LA BELLEZZA NELLA PAROLA a cura di gpc

“Ma all’inizio della creazione Dio li creò maschio e femmina. (…) Sicché non sono più due, ma una sola carne. L’uomo dunque non separi ciò che Dio ha congiunto». (Mc. 10, 6.8-9)
Il Vangelo in questa domenica ci parla della grandezza, bellezza del Matrimonio e della sua indissolubilità nel piano della Creazione. Un dono divino che traduce qualcosa dell’insondabile profondità del dare, dell’amare, del consumarsi nell’altro che viene da Dio.

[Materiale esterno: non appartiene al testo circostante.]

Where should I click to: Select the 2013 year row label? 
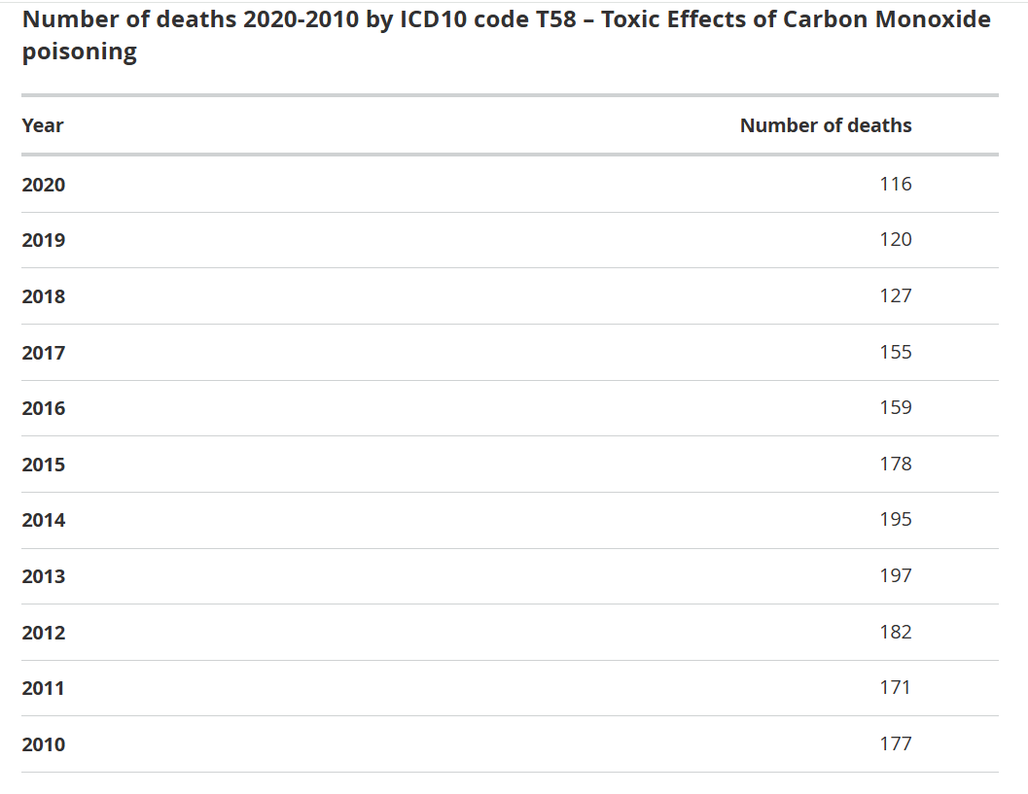pos(44,576)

Per questo, a commento (nell’anno dedicato a San Giuseppe), mi fermo su un capolavoro di Raffaello (ispirato ad un’analoga opera del Perugino) che è lo sposalizio della Vergine Maria con Giuseppe, conservato a Milano, nella Pinacoteca di Brera. E’ datato (1504) e firmato (Raphael Urbinas) sul frontone del Tempio ed è una delle opere più celebri dell’artista, che chiude il periodo giovanile e segna l’inizio della fase della maturità artistica.

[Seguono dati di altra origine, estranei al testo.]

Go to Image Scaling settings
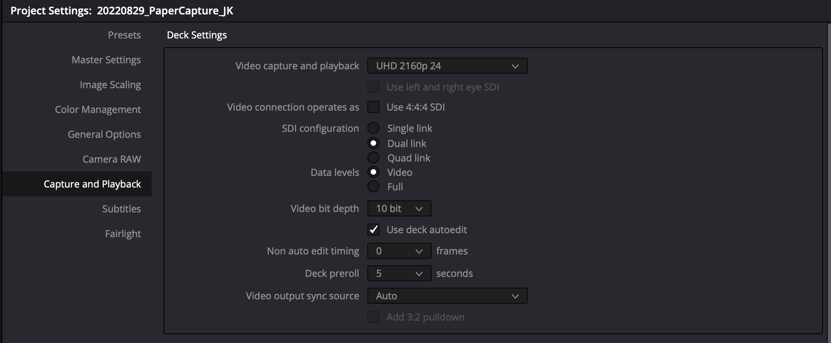This screenshot has width=831, height=343. point(110,85)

Maria e Giuseppe sono in primo piano, con al centro un sacerdote che, tenendo le mani di entrambi, celebra il Matrimonio. Come da iconografia tradizionale, dal lato di Maria si trova un gruppo di donne, da quello di Giuseppe di uomini, tra cui uno, presente in tutte le versioni del soggetto, che spezza con la gamba il bastone che, non avendo fiorito, ha determinato la selezione dei pretendenti. Il riferimento è all’apocrifo Protovangelo di Giacomo (8,3-9,1) che spiega la scelta dello sposo di Maria. Ogni pretendente aveva avuto un ramo; quello che fosse fiorito sarebbe stato lo sposo prescelto. Fiorì il bastone di Giuseppe, che così è raffigurato. C’è un’idea di bellezza e di simmetria e tutto richiama la perfezione; l’ambiente è armonico, il cielo è terso e limpido, il tempio è impostato secondo i canoni della classicità, con le caratteristiche proprie dell’ideale rinascimentale.
“Così l’uomo nel primo incontro beatificante ritrova la donna, ed essa ritrova lui. (…) Quell’amore appunto nel quale l’uomo-persona diventa dono e – mediante questo dono – attua il senso stesso del suo essere ed esistere” (Giovanni Paolo II, Allocuzione, Oss. Rom., 17 gen. 1980).